There were two affidavits sworn in support of that application. The first affidavit was sworn by Mr. Kennedy O. Asinuli an advocate who had been acting for the appellant. The second affidavit was sworn by Mr Samson Munikah the appellant herein. It was a detailed and lengthy affidavit running into 98 paragraphs in which the appellant gave all the details of his transactions with Mr. P.O. Onalo the advocate who was acting for the respondent. It must however be pointed out that the pleadings on behalf of the respondent were drawn and signed by Vincent Gule Advocate but by a notice of change of advocates dated 25th November 2004 the firm of Onalo & Company Advocates came on record as having been appointed to act for the respondent.
It was that notice of motion application dated 1st March, 2005 that came up for hearing before Ransley J. on 11th March 2005 when Mr. Ochieng Oduol appeared for the appellant (as the applicant in that application) and Mr Wanyama appeared for the respondent herein (and the respondent in the application).

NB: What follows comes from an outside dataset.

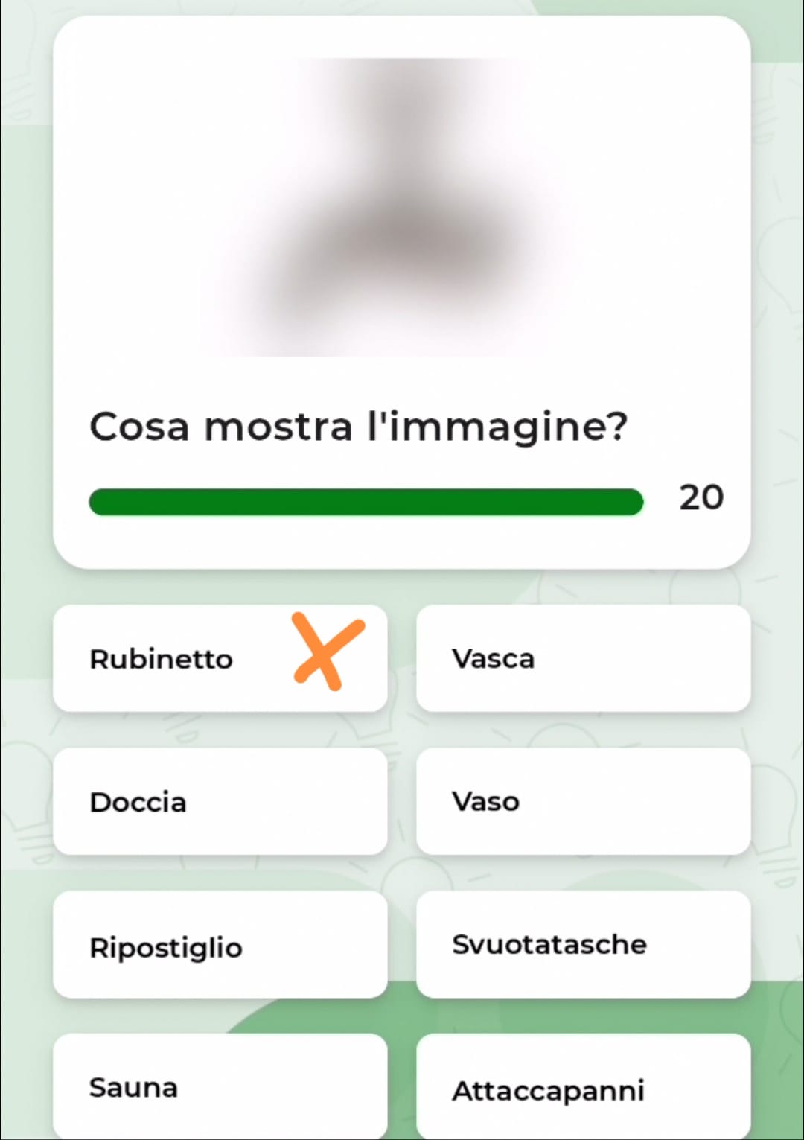Select the Vaso answer button
This screenshot has width=804, height=1140.
(x=583, y=801)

The learned Judge very carefully considered the submissions by counsel appearing for the parties and in the end came to the conclusion that the application was for dismissing. In concluding his ruling which he delivered on 20th April, 2005 the learned Judge expressed himself thus:-
“ I have given this matter anxious thought especially in view of the allegations made by the applicant. However, in this case I am of the view that I have jurisdiction to make the order asked for on the ground of other sufficient reasons. However, on the evidence I am not satisfied that the applicant entered into the consent order under duress, had that been the case I see no reason why he should have written the letter of the 26/11/2004 referred to above. This letter appears to have been written with sober reflection and no hint of duress is contained in it. Indeed the applicant approved the court order with minor amendments. That being the case I do not see how it can be said Mr Asinuli entered into the consent order without knowledge of it. The applicant must I am afraid accept the court order as it is and make an effort to pay it. In the result this application is dismissed with costs to the respondent.”

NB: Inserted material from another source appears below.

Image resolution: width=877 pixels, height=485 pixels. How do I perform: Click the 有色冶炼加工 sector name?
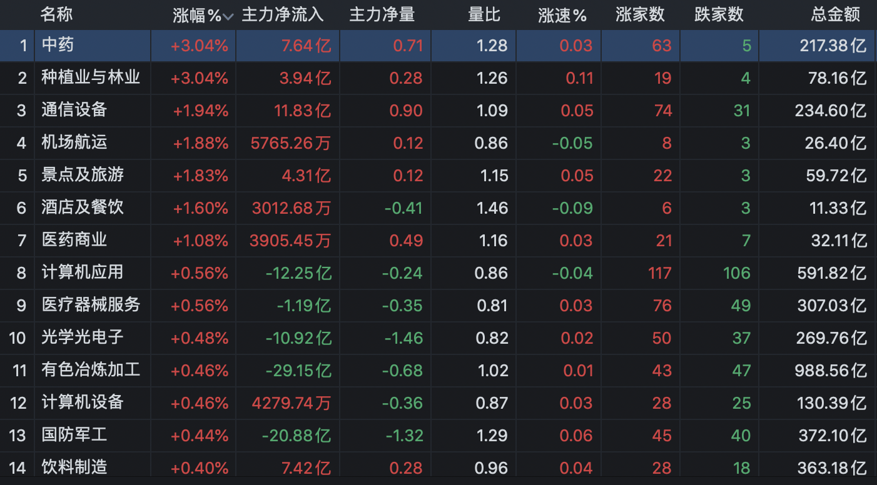pyautogui.click(x=91, y=370)
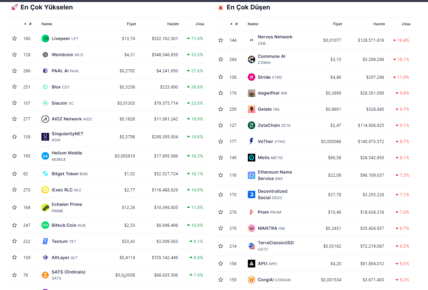Toggle favorite star for Livepeer
428x290 pixels.
[14, 39]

It is that order dismissing the appellant’s application by the superior court that triggered this appeal. Hence the appellant’s advocates filed a Memorandum of Appeal setting out the following 17 grounds:-
“1. That the learned Judge while correctly appreciating the honourable court jurisdiction on review erred in law and fact in failing to find that the transaction, cause of action and agreement the basis of the suit was tainted with illegality and therefore the parties could not enter into a valid legal consent judgment.
2. That the learned Judge erred in law and fact in failing to find that the plaintiff was seeking to enforce an agreement tainted with illegality.

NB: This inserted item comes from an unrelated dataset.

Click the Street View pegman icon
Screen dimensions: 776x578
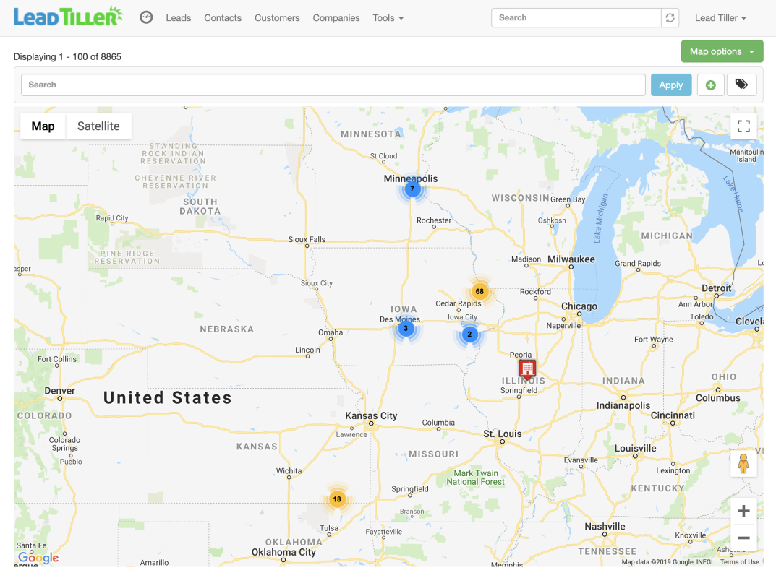click(x=743, y=464)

3. That the learned Judge erred in law and fact in failing to find that the circumstances leading to the execution of the consent judgment amounted to extortion and black mail.
4. That the learned Judge erred in law and fact in failing to find that the circumstances leading to the execution of the consent judgment clearly showed an abuse of the Honourable court’s process and that the suit had been brought in aid of an extortion and blackmail scheme by the plaintiff acting through one of its directors, one Peter Leo Onalo, advocate.
5. That the learned Judge erred in law and fact in failing to find that the suit by the plaintiff was contrary to law and public policy of the Republic of Kenya.
6. That the learned Judge erred in law and fact in failing to find that the circumstances leading to the suit vitiated the jurisdiction of the Honourable court to adjudicate and grant relief in aid of an extortion and blackmail scheme by the plaintiff.
7. That the learned Judge erred in law and fact in failing to find that the consent judgment was induced and obtained by undue influence of the plaintiff over the defendant.
8 That the learned Judge erred in law and fact in failing to find that the consent judgment was obtained by deception and misrepresentation by one Peter Leo Onalo, advocate of the plaintiff on the defendant’s counsel
9. That the learned Judge erred in law and fact in failing to find that the defendant did not instruct his previous advocate to execute the consent judgment.
10 That the learned Judge erred in law and fact in failing to find that the suit by the plaintiff was not aimed at restitution but was aimed at abusing the honourable court process and to facilitate unjust enrichment.
11. That the learned Judge erred in law and fact in failing to find that the professional undertaking the plaintiff was relying on is null and void.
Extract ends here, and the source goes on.